Currently, much podcasting is for instructional purposes. Therefore, the concept of reliance on writing for documentation, in this case, becomes somewhat cyclical, since the viewer actively seeks the file for the purpose of receiving instructional knowledge. Writing, of course, can be used to enhance understanding, but it is not essential. The speaker can be solely oral (a talking head), can include diagrams of pictorial examples (actual whiteboard on-screen, virtual whiteboard, PowerPoint with overvoice, etc.), can include demonstrative instructions (display a task being completed – assembly, procedure, etc.). However, while these examples might or might not include text, there need not be a dependence on writing in the presentation.
Again, such a presentation would not have to be to totally audio to be text-free. Going back to the fencing podcast example, I could still use a mouse or touch screen to locate a podcast by icon, in this case, I could click on a sports icon => fencing icon => geographic icon => and all the way to a logo of my University. Certainly, it is interesting to imagine and predict such methods. However, more to the point is that in attempting to do so, one must consciously try to come up with ways to not use text… unnecessarily. That is, I see no reason in attempting to remove this factor entirely.
Currently, much of my research is heavily weighted on Walter Ong. Ong did not attempt to create a binary between orality and literacy (although it seems many do strive to create such a binary). Rather, he was very much about discussing how the two interact in general and in certain media.

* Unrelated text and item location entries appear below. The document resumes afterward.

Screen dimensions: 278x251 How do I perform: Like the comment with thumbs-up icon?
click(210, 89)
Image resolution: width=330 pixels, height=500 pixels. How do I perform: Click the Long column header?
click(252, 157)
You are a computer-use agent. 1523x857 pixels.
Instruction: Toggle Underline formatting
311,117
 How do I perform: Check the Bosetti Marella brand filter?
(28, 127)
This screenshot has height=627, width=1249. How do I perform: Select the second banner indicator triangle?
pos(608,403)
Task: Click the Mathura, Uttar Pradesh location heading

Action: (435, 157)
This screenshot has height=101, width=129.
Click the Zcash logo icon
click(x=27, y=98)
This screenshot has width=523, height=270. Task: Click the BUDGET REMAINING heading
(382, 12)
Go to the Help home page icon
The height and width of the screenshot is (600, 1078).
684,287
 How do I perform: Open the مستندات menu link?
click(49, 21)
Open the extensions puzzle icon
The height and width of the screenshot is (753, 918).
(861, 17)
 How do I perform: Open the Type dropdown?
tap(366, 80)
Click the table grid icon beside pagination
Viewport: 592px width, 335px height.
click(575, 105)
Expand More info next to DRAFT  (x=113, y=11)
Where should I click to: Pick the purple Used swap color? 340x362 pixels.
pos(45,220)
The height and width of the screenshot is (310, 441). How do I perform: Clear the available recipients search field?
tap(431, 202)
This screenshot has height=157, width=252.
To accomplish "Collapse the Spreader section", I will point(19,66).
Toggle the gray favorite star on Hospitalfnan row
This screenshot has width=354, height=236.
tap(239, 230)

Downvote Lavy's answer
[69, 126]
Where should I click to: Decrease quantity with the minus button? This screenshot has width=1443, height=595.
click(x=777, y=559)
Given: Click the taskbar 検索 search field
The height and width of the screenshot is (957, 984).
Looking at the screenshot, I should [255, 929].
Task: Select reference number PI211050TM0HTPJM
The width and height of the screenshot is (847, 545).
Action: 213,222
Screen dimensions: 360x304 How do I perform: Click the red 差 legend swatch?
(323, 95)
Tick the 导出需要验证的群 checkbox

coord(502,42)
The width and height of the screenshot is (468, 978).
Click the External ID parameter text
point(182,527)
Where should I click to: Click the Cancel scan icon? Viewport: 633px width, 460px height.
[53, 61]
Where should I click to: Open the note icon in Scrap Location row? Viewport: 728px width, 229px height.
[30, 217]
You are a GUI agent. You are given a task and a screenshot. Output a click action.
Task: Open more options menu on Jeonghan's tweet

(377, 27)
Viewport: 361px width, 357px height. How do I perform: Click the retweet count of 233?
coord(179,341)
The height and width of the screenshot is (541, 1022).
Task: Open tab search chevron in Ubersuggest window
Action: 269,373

As I noted before, nothing in my discussions should suggest that I think we are moving back to a primarily oral culture. We are a writing, electronic, and digital culture. That is, we have writing, so orality is not going to replace writing. Rather, I mean to suggest that there are factors of our current digital orality conditions that closely parallel those of primarily oral cultures and that there are ways we could move even further away from being such a text-dependent culture, such as removing the dependence on (though not entirely removing the use) textual keyboards. What is important to examine is that communication and the transfer of information can exist in this NM in a form that is more oral than it is textual.